Dabei müssen die Seminare nicht direkt mit dem Berufsbild zu tun haben, dürfen allerdings auch nicht ganz abwegig sein: Auch der Arbeitgeber soll durch pointierte Weiterbildung profitieren – dieser „Mindestnutzen“ soll durch eine halbstaatliche Stelle gewährleistet sein, die überprüft, ob sich Kurse nach festen Kriterien den Kernbereichen „Kompetenzen für Arbeitsleben“, „Gesundheit und Stressbewältigung“, „Ökologie“, „Politik und Gesellschaft“ sowie „Fremdsprachen“ zuordnen lassen.

Bei einem Antrag auf Bildungsurlaub müssen Arbeitnehmer darauf achten, dass das gewünschte Seminar auch für ihr Bundesland genehmigt ist. Dort gibt es zuweilen Unterschiede: So kostet seit 2011 dank der alten CDU-Regierung unter Carstensen in Schleswig-Holstein etwa die Anerkennung eines länderfremden Kurses bis zu 74 Euro, die auf die ArbeitnehmerIn abgewälzt werden.

Ver.di-Pädagoge Adolf weist zudem darauf hin, dass es wichtig sei, Antragsformalitäten und Fristen einzuhalten, da der Arbeitgeber ansonsten den Bildungsurlaub leicht ablehnen kann. Eine Übersicht zur länderspezifischen Regelungen sowie eine Datenbank mit über 3.000 Seminaren findet sich im Internet unter www.bildungsurlaub.de.

Ursprünglich sollte der Bildungsurlaub der allgemeinen, politischen sowie gewerkschaftlichen und beruflichen Weiterbildung dienen. Die Freistellung sollte ein Baustein im Konzept des „Lebenslangen Lernens“ sein, das 1962 die UNESCO erstmals forderte und zumindest als vage Floskel Eingang in fast alle bildungspolitischen Parteiprogramme gefunden hat.

Der Arbeitgeber kann Bildungsurlaub nur im Einzelfall und mit schriftlicher Begründung ablehnen – etwa bei nachweislicher Unentbehrlichkeit am Arbeitsplatz

Das Ziel: Aktive gesellschaftliche Partizipation durch Bildung, die durch einmaliges (hoch-)schulisches Lernen so nicht gegeben wäre. Ratifiziert wurde diese politische Willensbekundung auf Bundesebene bereits 1976, und durch Ländergesetzgebung wurde sie nach und nach eingeführt.

Das Recht auf den Bildungsurlaub hat demnach grundsätzlich jeder, der seit einem halben Jahr beschäftigt in einem Betrieb arbeitet, der mindestens zwanzig Personen umfasst.
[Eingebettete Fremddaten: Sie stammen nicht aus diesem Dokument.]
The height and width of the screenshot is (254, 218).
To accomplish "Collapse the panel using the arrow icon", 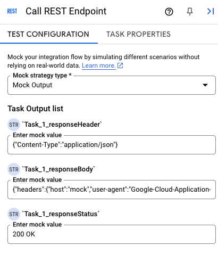I will pos(211,11).
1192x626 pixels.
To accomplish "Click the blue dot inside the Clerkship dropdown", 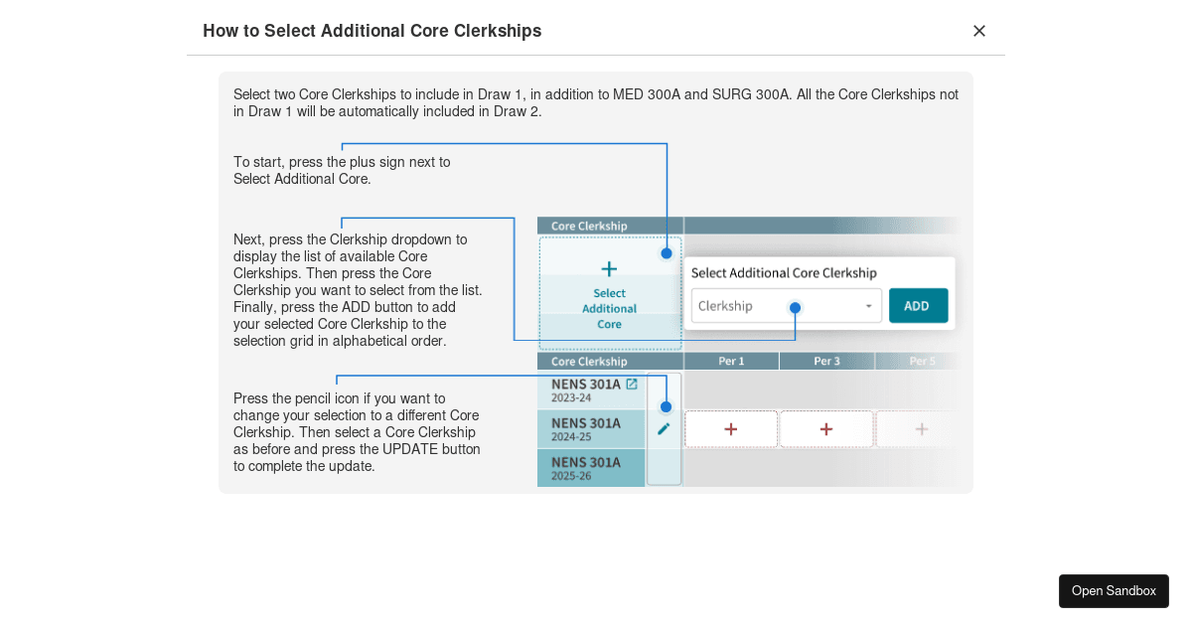I will (x=794, y=305).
Der Arbeitgeber kann nur im Einzelfall und mit schriftlicher Begründung ablehnen – etwa bei nachweislicher Unentbehrlichkeit am Arbeitsplatz oder wenn Kollegen im selben Zeitraum normalen Urlaub wahrnehmen, der Vorrang hat.

Wenn sich der Arbeitgeber ohne einen dieser Gründe gegen das Recht auf Bildungsfreistellung wehrt, rät Adolf zu Beharrlichkeit. Die Erfahrung zeige, dass spätestens der zweite Antrag Erfolg habe, zumal aufgeschoben nicht aufgehoben sei: Nicht wahrgenommener Bildungsurlaub lässt sich in den meisten Bundesländern ins nächste Jahr übertragen.

Dennoch nehmen in Norddeutschland lediglich ein bis zwei Prozent aller ArbeitnehmerInnen die Bildungsfreistellung in Anspruch. Nicht für alle Länder gibt es jedoch mangels Erfassung eindeutige und aktuelle Zahlen. In der Agentur für Erwachsenenbildung in Hannover, wo die Seminare für Niedersachsen anerkannt werden, nimmt man immerhin eine steigende Nachfrage wahr.